4. Demnach gelingt es der Berufung insgesamt nicht, einen dem Erstgericht unterlaufenen wesentlichen Verfahrensmangel aufzuzeigen.
B. Zur Beweisrüge:
Die Berufung bekämpft (teilweise bloß erkennbar) die Feststellungen zu den Unfallfolgen und zur vom Erstgericht festgestellten unfallbedingten Minderung der Erwerbsfähigkeit des Klägers ab 19.2.2025. Zur Begründung für die angestrebten Ersatzfeststellungen wird ausschließlich auf das Parteivorbringen des Klägers und die im Rahmen der Mängelrüge relevierten unterbliebenen Beweisaufnahmen bzw Verfahrensfehler verwiesen. Damit ist die Berufung aber insofern nicht gesetzmäßig ausgeführt. Dazu wären nämlich Ausführungen erforderlich gewesen, aus welchen erstinstanzlichen Beweisergebnissen die angestrebten Ersatzfeststellungen abgeleitet werden sollen (vgl RS0041835).
C. Zur Rechtsrüge:
1. Die Berufung verweist zunächst auf die vorangegangenen Ausführungen zur Mängel- und Beweisrüge. Damit geht die Berufung im Rahmen der Rechtsrüge allerdings nicht vom festgestellten Sachverhalt aus und ist daher insofern nicht gesetzmäßig ausgeführt (vgl RS0043603, RS0043312).

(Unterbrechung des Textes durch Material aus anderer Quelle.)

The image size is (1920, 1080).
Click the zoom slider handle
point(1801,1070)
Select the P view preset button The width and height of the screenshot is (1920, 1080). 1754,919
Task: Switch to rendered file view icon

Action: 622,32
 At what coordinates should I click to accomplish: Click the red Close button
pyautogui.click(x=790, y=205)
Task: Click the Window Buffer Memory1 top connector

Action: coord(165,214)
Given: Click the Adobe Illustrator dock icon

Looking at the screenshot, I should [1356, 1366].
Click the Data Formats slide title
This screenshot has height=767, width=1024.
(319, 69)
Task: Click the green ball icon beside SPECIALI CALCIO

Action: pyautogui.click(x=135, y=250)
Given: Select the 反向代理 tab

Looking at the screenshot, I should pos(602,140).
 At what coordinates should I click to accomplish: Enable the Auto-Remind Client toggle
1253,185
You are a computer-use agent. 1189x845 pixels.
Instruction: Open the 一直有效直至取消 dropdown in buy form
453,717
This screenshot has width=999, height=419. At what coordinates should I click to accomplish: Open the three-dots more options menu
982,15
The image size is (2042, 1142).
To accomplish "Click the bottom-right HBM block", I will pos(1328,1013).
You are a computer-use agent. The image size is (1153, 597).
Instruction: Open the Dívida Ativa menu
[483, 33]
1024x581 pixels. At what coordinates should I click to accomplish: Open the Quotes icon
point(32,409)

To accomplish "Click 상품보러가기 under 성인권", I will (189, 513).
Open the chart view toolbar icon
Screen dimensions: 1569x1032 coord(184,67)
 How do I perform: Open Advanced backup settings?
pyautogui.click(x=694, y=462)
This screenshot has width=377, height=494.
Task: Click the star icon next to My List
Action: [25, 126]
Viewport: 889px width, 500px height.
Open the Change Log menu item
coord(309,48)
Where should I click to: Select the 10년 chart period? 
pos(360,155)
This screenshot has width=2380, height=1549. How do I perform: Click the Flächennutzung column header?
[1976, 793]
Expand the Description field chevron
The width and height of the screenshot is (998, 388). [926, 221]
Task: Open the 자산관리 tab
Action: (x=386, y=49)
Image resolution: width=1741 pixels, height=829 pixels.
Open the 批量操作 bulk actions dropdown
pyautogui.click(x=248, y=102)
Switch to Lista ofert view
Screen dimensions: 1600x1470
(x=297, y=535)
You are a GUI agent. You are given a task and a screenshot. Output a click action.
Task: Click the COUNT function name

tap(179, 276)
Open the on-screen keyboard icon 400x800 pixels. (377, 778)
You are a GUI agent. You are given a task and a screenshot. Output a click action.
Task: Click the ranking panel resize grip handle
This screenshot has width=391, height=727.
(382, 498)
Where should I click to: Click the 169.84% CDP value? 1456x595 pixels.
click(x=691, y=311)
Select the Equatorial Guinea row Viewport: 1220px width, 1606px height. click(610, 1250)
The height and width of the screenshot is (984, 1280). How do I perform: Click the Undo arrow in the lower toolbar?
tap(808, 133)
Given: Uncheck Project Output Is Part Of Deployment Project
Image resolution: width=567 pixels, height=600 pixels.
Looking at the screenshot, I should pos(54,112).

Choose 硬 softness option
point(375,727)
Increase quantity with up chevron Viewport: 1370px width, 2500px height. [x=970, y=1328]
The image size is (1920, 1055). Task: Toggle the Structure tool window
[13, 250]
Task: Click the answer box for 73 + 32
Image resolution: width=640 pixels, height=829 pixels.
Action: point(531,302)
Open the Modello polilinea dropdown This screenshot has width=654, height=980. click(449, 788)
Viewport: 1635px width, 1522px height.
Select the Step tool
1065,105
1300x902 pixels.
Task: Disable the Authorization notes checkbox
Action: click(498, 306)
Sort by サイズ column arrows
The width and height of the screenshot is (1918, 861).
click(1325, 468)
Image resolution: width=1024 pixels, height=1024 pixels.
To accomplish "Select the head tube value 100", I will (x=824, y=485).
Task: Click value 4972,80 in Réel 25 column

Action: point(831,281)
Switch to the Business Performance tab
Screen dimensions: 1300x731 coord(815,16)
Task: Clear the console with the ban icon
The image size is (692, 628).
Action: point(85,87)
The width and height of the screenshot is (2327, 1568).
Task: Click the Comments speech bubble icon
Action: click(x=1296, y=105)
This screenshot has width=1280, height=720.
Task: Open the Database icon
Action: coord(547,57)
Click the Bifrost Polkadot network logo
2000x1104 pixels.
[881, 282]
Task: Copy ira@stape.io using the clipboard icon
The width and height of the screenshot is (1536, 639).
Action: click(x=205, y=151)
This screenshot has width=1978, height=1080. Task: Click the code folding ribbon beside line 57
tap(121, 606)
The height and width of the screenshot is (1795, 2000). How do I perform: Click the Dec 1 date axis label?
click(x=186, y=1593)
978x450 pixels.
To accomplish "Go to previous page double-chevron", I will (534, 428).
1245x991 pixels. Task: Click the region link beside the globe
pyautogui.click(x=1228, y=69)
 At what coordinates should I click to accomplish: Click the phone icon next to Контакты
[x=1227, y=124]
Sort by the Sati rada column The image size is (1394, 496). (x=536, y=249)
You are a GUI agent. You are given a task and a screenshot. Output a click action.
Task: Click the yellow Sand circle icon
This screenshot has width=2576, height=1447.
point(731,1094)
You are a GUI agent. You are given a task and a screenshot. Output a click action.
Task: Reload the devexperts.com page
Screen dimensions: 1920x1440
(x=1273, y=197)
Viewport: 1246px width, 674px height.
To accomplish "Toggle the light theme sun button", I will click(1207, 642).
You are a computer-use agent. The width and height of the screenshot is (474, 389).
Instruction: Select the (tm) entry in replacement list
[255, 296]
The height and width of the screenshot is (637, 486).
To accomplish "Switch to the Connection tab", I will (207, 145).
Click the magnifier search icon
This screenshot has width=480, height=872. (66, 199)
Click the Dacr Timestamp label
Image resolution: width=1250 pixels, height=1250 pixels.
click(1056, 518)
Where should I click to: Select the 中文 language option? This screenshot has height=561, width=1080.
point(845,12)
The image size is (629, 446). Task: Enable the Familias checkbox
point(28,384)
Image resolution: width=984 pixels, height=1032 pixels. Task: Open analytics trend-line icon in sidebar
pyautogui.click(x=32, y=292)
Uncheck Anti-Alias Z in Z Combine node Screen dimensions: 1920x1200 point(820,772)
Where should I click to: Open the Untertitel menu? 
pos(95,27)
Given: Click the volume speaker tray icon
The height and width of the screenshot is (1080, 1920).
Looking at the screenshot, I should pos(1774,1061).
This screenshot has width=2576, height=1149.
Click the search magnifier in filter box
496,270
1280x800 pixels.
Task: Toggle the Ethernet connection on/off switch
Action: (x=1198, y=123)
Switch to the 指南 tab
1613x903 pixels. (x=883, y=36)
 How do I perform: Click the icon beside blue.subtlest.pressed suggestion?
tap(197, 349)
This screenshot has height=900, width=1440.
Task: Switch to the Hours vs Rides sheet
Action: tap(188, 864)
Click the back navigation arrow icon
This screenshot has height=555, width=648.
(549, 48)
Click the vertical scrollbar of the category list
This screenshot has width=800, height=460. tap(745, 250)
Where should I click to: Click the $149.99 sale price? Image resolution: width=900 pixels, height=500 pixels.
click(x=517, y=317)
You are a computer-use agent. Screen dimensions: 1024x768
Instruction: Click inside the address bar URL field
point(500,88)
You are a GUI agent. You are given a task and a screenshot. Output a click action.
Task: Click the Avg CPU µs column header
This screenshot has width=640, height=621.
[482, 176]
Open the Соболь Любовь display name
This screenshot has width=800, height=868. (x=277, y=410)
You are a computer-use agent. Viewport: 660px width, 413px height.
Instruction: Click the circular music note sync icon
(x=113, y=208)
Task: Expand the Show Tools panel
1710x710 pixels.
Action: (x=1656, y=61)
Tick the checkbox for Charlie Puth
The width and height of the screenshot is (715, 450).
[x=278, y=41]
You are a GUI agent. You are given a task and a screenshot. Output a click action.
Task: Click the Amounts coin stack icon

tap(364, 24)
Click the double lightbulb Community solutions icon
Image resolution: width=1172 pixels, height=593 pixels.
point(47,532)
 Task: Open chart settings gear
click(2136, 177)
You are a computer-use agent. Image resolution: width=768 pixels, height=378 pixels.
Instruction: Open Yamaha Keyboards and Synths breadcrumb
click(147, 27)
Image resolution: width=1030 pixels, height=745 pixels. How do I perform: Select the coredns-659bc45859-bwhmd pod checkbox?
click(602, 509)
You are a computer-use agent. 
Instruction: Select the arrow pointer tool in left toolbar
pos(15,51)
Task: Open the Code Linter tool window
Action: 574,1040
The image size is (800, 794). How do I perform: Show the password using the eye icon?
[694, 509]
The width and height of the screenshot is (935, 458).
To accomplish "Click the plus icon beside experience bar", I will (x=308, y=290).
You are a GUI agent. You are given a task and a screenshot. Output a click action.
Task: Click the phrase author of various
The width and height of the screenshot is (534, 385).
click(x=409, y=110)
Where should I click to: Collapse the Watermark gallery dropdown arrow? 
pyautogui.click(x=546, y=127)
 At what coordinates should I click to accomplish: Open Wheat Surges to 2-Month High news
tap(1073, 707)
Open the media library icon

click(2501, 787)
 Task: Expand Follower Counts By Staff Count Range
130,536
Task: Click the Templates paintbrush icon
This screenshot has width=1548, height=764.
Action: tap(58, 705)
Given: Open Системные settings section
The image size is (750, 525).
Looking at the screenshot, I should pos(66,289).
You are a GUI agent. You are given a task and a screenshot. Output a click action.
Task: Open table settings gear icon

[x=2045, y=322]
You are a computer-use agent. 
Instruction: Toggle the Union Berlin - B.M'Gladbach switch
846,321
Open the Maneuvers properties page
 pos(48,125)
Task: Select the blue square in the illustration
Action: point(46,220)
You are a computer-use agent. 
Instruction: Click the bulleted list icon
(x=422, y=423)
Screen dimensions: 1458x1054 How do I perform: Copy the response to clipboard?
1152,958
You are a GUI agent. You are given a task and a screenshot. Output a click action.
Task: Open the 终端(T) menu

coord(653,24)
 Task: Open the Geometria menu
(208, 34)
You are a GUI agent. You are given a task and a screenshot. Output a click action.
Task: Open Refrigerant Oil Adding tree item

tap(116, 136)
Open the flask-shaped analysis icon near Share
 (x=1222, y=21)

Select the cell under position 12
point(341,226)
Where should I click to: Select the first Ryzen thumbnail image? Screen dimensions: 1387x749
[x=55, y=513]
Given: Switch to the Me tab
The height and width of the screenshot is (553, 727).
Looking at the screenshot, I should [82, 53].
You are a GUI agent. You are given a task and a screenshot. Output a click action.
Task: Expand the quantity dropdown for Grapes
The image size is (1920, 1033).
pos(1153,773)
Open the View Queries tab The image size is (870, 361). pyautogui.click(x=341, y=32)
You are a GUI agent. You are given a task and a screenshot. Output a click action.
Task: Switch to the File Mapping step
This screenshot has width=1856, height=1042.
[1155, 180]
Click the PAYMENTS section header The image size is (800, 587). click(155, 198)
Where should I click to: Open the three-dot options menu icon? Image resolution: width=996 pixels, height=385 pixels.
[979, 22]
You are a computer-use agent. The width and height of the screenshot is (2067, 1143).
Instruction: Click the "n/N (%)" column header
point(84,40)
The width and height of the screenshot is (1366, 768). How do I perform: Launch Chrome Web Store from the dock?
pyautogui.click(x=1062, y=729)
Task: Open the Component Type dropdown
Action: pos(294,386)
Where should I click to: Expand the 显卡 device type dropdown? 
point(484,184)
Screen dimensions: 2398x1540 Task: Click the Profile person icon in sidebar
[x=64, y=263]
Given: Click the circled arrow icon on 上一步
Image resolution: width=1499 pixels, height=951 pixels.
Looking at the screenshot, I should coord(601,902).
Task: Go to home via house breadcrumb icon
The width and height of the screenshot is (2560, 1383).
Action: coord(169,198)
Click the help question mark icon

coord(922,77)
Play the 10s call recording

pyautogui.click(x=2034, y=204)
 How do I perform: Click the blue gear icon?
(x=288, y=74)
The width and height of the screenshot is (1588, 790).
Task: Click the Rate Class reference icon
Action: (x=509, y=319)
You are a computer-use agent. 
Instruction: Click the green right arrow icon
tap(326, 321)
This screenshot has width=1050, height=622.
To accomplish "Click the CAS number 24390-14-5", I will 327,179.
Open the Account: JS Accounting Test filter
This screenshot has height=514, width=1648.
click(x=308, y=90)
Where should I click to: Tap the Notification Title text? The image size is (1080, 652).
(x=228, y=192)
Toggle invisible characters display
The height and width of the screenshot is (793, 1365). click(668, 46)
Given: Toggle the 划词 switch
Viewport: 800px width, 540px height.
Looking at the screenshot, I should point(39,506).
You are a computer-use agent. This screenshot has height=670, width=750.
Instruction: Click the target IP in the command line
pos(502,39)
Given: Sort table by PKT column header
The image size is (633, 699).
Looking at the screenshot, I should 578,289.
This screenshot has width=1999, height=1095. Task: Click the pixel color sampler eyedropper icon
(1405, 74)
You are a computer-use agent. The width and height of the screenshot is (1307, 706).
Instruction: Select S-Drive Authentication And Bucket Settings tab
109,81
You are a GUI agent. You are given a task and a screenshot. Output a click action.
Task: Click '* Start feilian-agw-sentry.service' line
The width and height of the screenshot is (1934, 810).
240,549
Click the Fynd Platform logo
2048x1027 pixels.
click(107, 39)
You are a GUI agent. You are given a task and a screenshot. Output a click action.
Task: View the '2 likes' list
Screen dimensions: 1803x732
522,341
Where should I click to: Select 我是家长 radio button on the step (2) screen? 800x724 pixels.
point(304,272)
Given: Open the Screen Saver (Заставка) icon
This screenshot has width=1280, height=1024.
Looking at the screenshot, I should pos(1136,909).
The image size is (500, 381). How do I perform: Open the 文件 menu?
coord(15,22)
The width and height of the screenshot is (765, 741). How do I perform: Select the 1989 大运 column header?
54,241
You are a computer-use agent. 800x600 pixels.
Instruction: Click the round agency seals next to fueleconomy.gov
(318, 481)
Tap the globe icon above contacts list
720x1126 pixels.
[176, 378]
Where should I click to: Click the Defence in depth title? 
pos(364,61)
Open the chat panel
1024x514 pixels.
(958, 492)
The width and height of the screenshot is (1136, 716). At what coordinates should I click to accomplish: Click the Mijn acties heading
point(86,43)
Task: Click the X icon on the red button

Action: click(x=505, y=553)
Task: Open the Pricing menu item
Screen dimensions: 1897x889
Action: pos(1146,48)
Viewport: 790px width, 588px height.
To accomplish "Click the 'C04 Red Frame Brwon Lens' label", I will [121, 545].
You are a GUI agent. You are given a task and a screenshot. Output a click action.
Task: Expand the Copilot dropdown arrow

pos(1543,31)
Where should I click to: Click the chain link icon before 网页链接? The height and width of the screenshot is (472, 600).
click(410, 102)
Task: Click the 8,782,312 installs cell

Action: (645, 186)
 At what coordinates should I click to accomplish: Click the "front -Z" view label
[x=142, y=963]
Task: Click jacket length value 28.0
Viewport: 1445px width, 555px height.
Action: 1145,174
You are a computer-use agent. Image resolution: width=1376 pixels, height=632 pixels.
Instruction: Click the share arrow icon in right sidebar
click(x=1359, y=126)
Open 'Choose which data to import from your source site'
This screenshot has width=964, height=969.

2. Die Berufung meint in weiterer Folge noch, dass die Feststellungen des Erstgerichts derart mangelhaft seien, dass eine richtige rechtliche Beurteilung nicht erfolgen könne. Damit wird offenbar ein (rechtlicher) Feststellungsmangel behauptet, ohne diesen auch nur im Ansatz darzulegen. Ein solcher ist nicht erkennbar, hat doch das Erstgericht sowohl die Unfallfolgen als auch die daraus resultierende Minderung der Erwerbsfähigkeit festgestellt.
D. Ergebnis, Kosten und Zulässigkeitsausspruch:
1. Der Berufung war daher ein Erfolg zu versagen. Das angefochtene Urteil des Erstgerichts war allerdings mit der Maßgabe zu bestätigen, dass die im Bescheid zuerkannte Leistung neuerlich zuzusprechen ist (vgl RS0084896 [T4], RS0085721). Durch die Klageerhebung tritt nämlich der Bescheid hinsichtlich des von der Klage betroffenen Anspruches gemäß § 71 Abs 1 ASGG zur Gänze außer Kraft (RS0084896 [insb T4], RS0085721 [insb T4]).
2. Die Kostenentscheidung beruht auf § 77 Abs 1 Z 2 lit b ASGG. Mangels tatsächlicher und rechtlicher Schwierigkeiten des Verfahrens kommt ein Kostenersatzanspruch des Klägers nach Billigkeit nicht in Betracht. Für eine amtswegige Berichtigung eines Urteils im Wege einer Maßgabebestätigung aus Anlass eines zulässigen Rechtsmittels steht in Bezug auf eine dadurch erfolgte Wiederholung des bereits im Bescheid Zuerkannten ein Kostenersatz nicht zu (vgl 10 ObS 117/16b zur Feststellung von Schwerarbeitszeiten).
3. Die ordentliche Revision ist gemäß § 502 Abs 1 ZPO nicht zulässig, weil ein vom Berufungsgericht verneinter Mangel des erstinstanzlichen Verfahrens auch in Sozialrechtssachen nicht an das Höchstgericht herangetragen werden kann (RS0043061) und im Übrigen schon mangels gesetzmäßiger Ausführung keine erheblichen Rechtsfragen zu klären waren.